Collected data
━━━━━━━━━━━━━━━━━━━━

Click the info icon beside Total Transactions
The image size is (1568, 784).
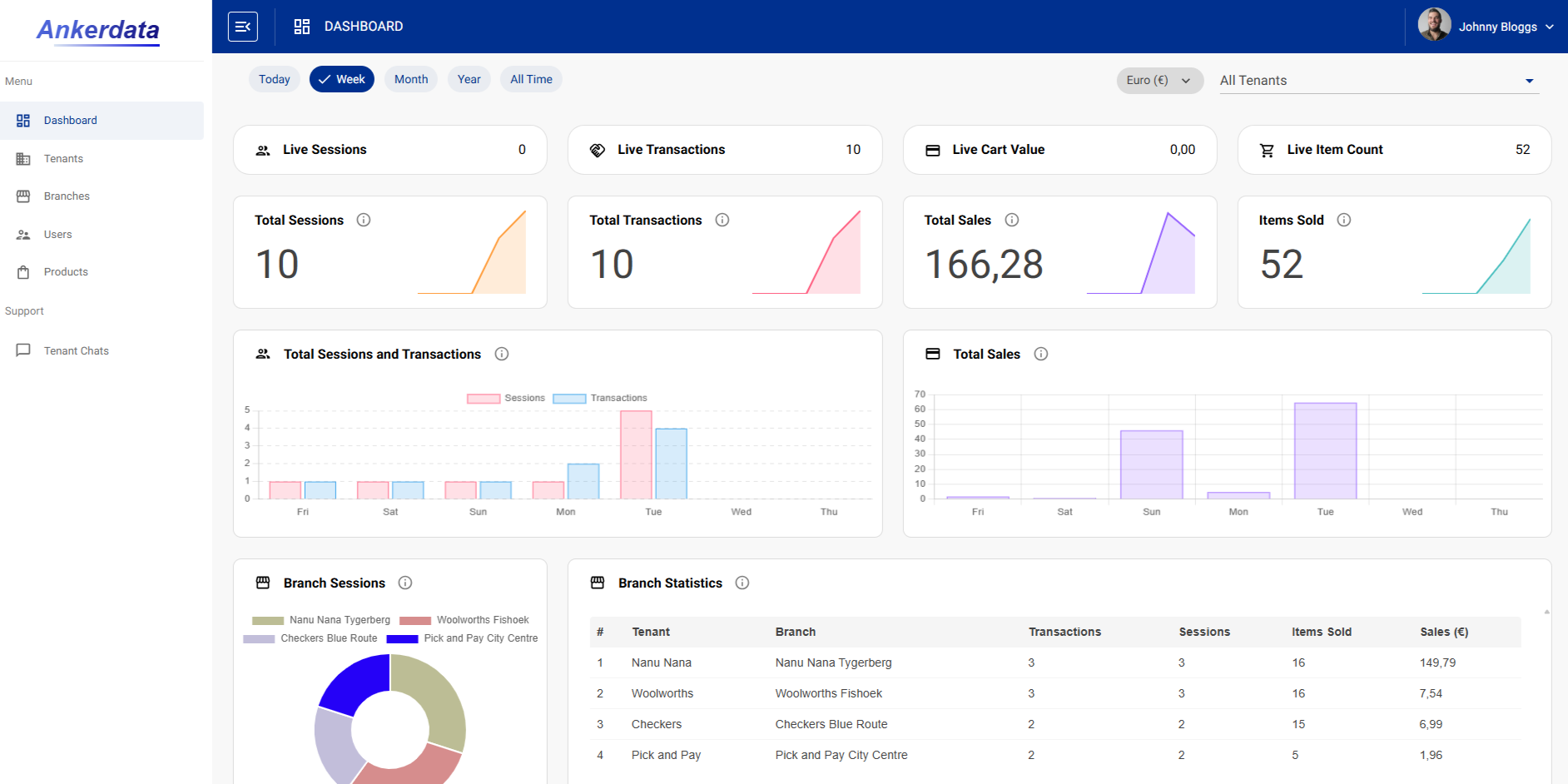click(722, 220)
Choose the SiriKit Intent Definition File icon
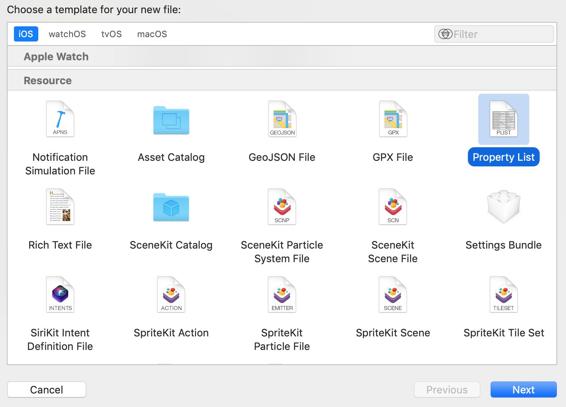Screen dimensions: 566x407 coord(60,294)
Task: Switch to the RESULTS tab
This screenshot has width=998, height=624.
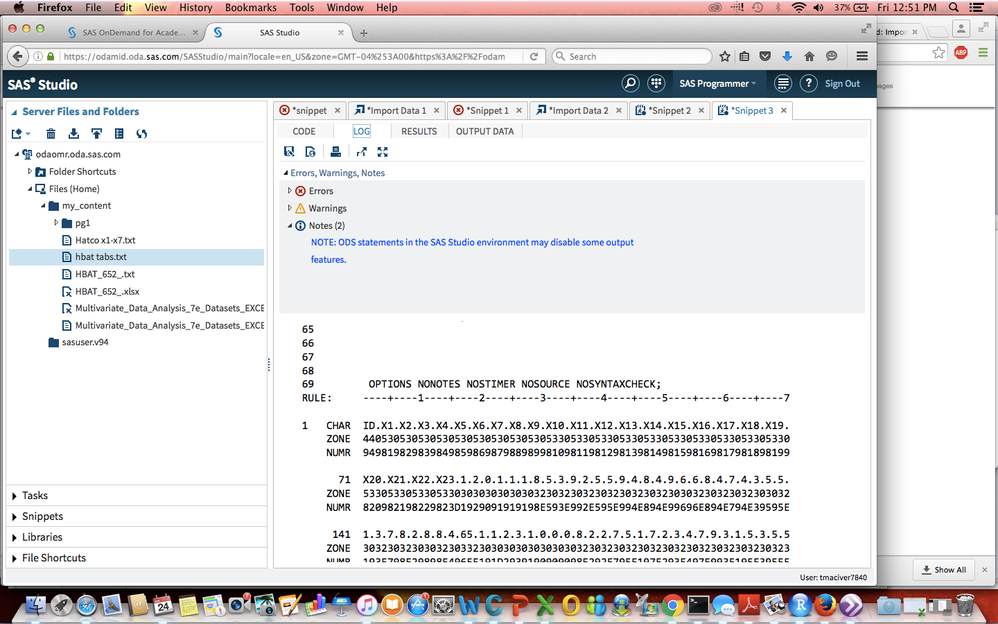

━━━━━━━━━━━━━━━━━━━━

Goal of the exercise
Print each record exactly as it stands, omitting the pictures.

Answer to the problem
Click the info icon beside Total Transactions
The image size is (1568, 784).
click(722, 220)
Choose the SiriKit Intent Definition File icon
Screen dimensions: 566x407 coord(60,294)
Task: Switch to the RESULTS tab
This screenshot has width=998, height=624.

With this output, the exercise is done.